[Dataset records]
— BEGIN —

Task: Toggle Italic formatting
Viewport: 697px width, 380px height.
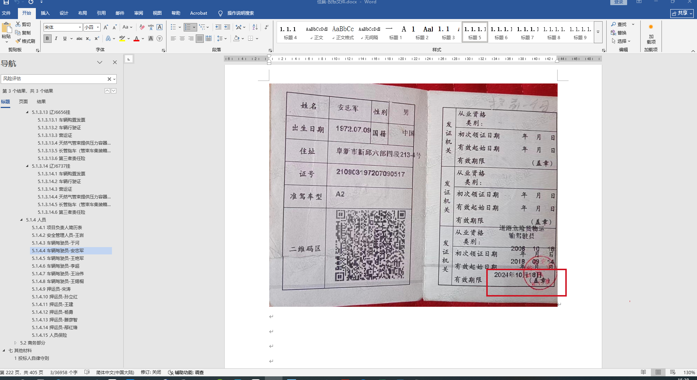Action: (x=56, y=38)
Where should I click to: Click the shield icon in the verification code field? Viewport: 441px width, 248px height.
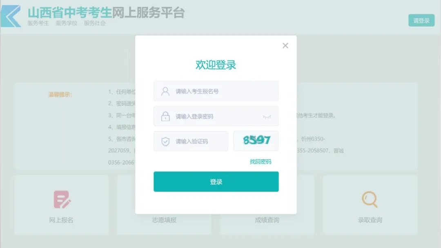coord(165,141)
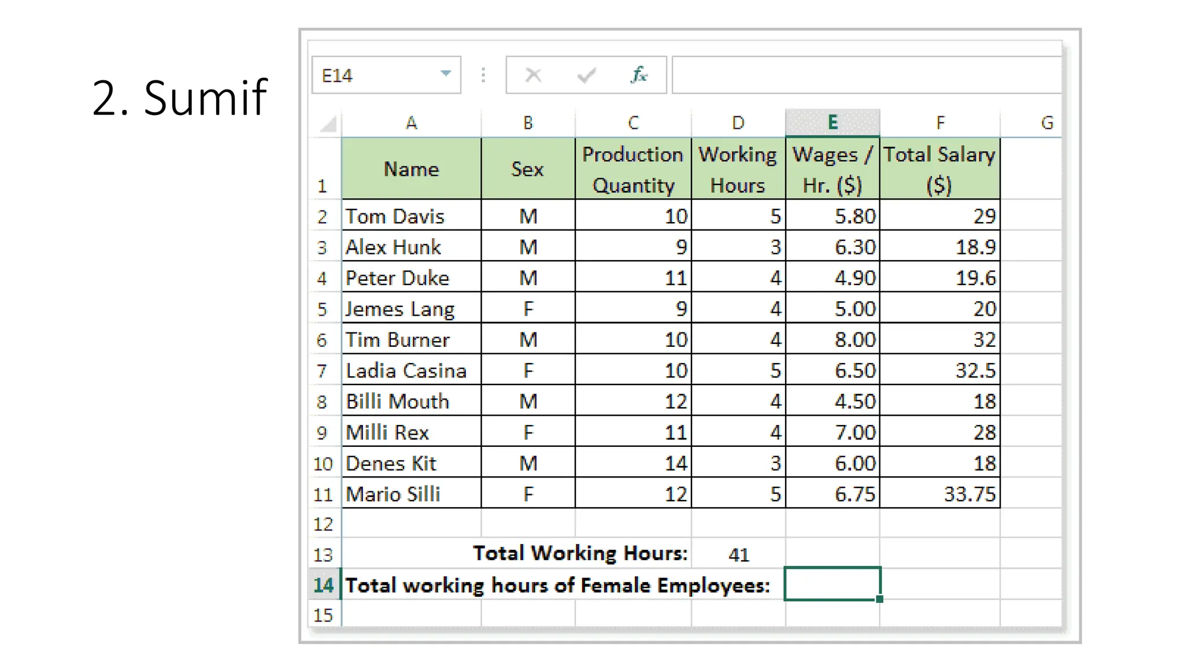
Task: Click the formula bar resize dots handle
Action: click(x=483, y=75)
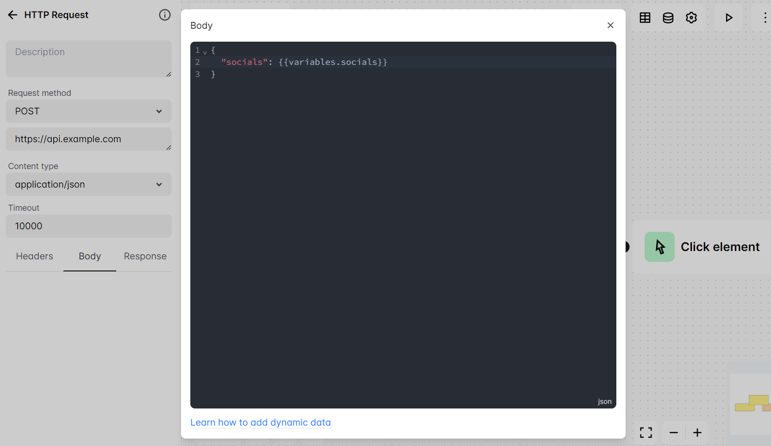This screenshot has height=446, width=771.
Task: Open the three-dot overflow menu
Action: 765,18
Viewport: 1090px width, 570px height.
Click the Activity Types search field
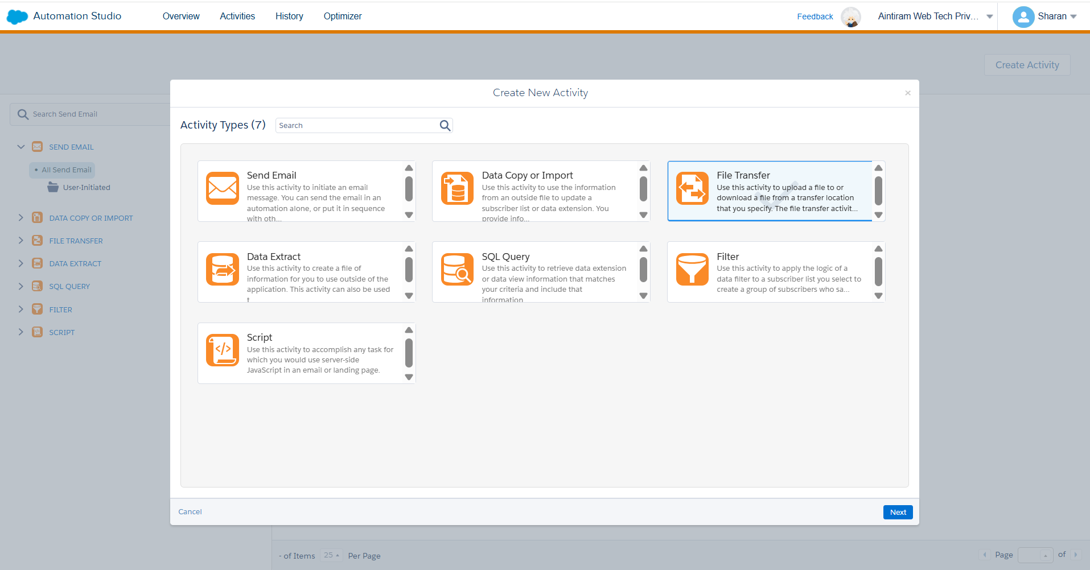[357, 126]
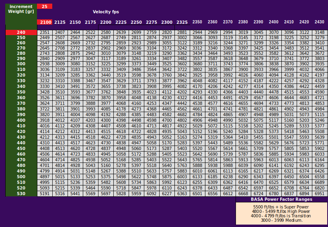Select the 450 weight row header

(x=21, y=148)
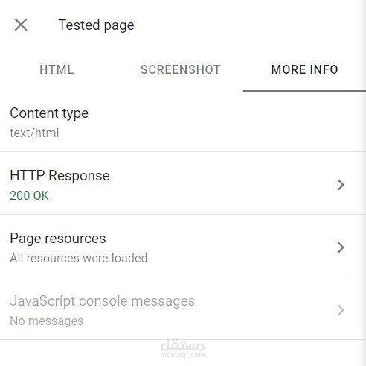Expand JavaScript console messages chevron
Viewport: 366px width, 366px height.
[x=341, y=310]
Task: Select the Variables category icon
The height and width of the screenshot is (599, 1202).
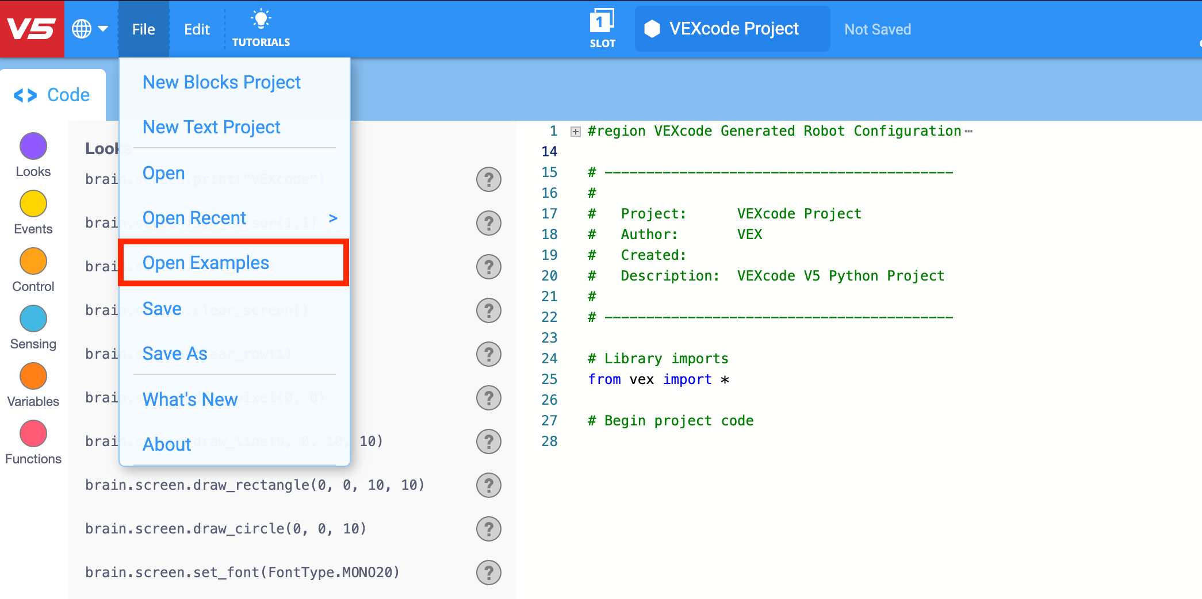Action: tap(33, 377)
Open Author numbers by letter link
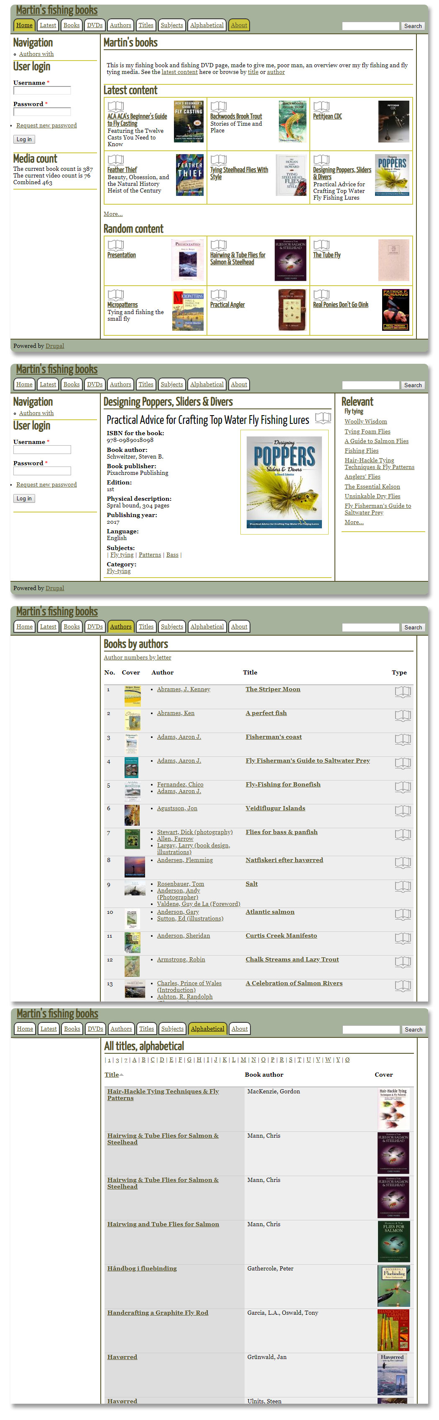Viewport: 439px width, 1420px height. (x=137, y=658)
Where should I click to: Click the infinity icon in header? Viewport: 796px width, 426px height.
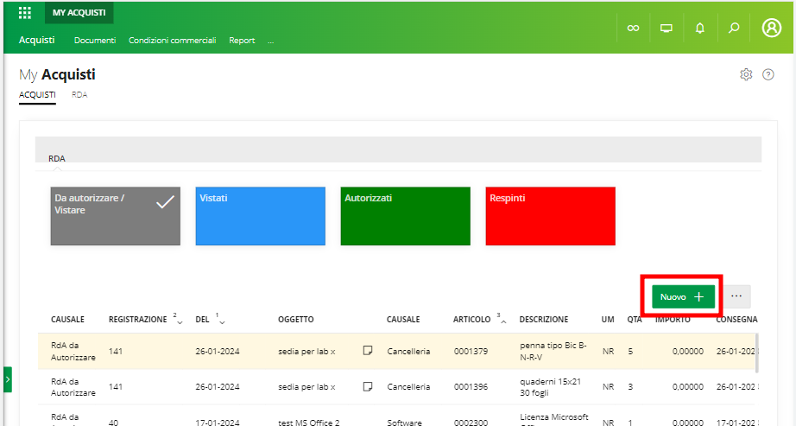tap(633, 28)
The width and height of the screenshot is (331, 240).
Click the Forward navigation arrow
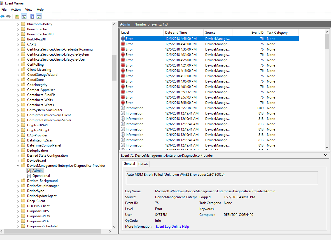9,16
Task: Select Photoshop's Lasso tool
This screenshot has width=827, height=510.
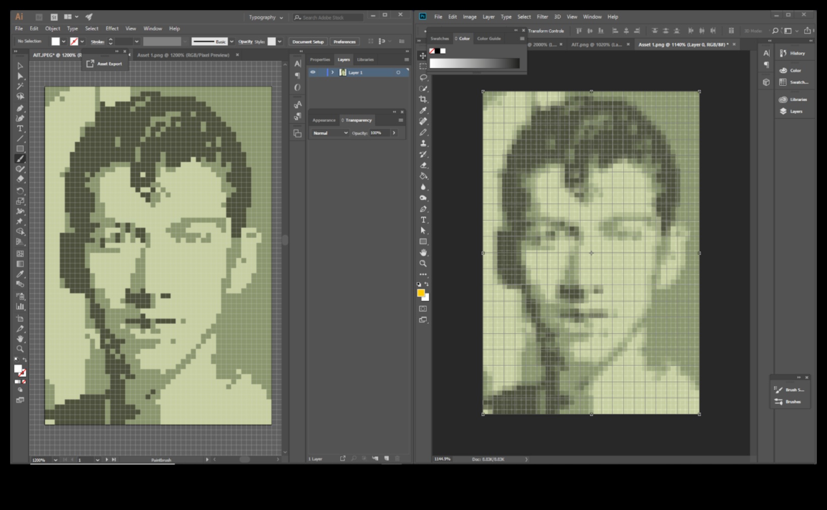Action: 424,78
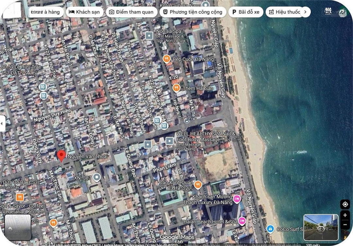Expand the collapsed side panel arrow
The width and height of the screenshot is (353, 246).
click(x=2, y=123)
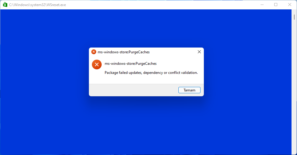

— END —

## AIM
Count the lines in the records that contain the string "icon", treating uppercase and lowercase as distinct. Reply with the number only.

## RESPONSE
3